Contemporary attitudes towards disruption by new technologies revel in the notion that there is opportunity in uncertainty, in the space where the physical and the familiar can be replaced by the digital and the novel, and where value is created by shifting bits in an app and across the internet.
It’s an appealing idea. Virtually anything is possible. With funding and passion. Experience something you didn’t enjoy? It was too slow? It was too cumbersome? The service was poor or lacked a sense of experience? Then do something about it.
Let’s consider Uber. It was started by a couple of millionaire entrepreneurs who were apparently caught cabless on a winter’s night in Paris in 2008.
Uber is lauded for not owning any vehicles or employing drivers, its value is derived from the market platform it has developed, an API (protocols which allow seamless interactions between different software applications) technology stack, which efficiently matches riders with drivers.

### Dataset rows
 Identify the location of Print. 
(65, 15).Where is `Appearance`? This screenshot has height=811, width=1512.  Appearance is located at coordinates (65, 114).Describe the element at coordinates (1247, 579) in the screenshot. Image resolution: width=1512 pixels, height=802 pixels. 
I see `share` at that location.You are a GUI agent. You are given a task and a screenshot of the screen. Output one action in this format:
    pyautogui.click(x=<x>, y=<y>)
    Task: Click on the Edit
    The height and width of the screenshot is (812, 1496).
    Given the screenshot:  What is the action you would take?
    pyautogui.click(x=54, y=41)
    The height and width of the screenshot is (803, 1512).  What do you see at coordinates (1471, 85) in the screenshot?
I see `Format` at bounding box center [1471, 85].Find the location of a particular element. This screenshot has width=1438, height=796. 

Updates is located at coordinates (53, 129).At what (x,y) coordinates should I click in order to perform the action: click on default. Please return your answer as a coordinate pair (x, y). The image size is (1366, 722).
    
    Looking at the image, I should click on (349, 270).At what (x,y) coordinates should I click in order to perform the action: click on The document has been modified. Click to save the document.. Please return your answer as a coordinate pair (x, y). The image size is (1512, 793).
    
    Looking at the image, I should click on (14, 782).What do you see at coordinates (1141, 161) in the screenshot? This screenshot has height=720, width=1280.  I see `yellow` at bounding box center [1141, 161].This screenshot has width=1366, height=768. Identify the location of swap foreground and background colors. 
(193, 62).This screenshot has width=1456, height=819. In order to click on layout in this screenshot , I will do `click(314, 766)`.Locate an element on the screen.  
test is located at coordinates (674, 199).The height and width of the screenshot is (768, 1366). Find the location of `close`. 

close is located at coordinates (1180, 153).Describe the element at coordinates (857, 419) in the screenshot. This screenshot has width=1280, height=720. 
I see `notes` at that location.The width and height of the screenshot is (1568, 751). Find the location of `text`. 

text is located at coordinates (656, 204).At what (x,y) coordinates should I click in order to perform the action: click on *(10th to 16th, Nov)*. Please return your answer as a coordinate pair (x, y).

### Given task 1
Reproduce the passage on technological disruption verbatim, from "Contemporary attitudes towards" up to and including "Paris in 2008.".
### Given task 2
Pick up the passage on technological disruption after its final sentence and continue writing it.
The records have no connection to the passage on technological disruption.

### Reply 1
Contemporary attitudes towards disruption by new technologies revel in the notion that there is opportunity in uncertainty, in the space where the physical and the familiar can be replaced by the digital and the novel, and where value is created by shifting bits in an app and across the internet.
It’s an appealing idea. Virtually anything is possible. With funding and passion. Experience something you didn’t enjoy? It was too slow? It was too cumbersome? The service was poor or lacked a sense of experience? Then do something about it.
Let’s consider Uber. It was started by a couple of millionaire entrepreneurs who were apparently caught cabless on a winter’s night in Paris in 2008.

### Reply 2
In this platform economy value (in the form of consumer utility, if not economic value) has been created, to be sure. However, Uber is nowhere close to being profitable. Its level of losses is unprecedented and investors give it more latitude than most to become profitable. Despite this a $100bn stock market listing beckons.
The convenience and utility of a service such as Uber is clear. Whether in a strange city or having a late night out having the ability to, more or less in a frictionless manner, summon transportation and pay for it on an ad hoc and real time basis is hugely beneficial.
Uber’s marketplace epitomizes supply and demand economics. The market determines pricing. Surge pricing is not an act of exploiting desperate customers on New Year’s Eve or during other holidays as we’re wont to think. You might be surprised to learn that is an efficient mechanism to manage demand to ensure the optimum level of drivers to meet the demand of willing payers. As much as it’s a business it’s also an economic experiment. Uber has an entire economics team whose purpose is to persuade you to love the economics of Uber as much as economists love Uber economics.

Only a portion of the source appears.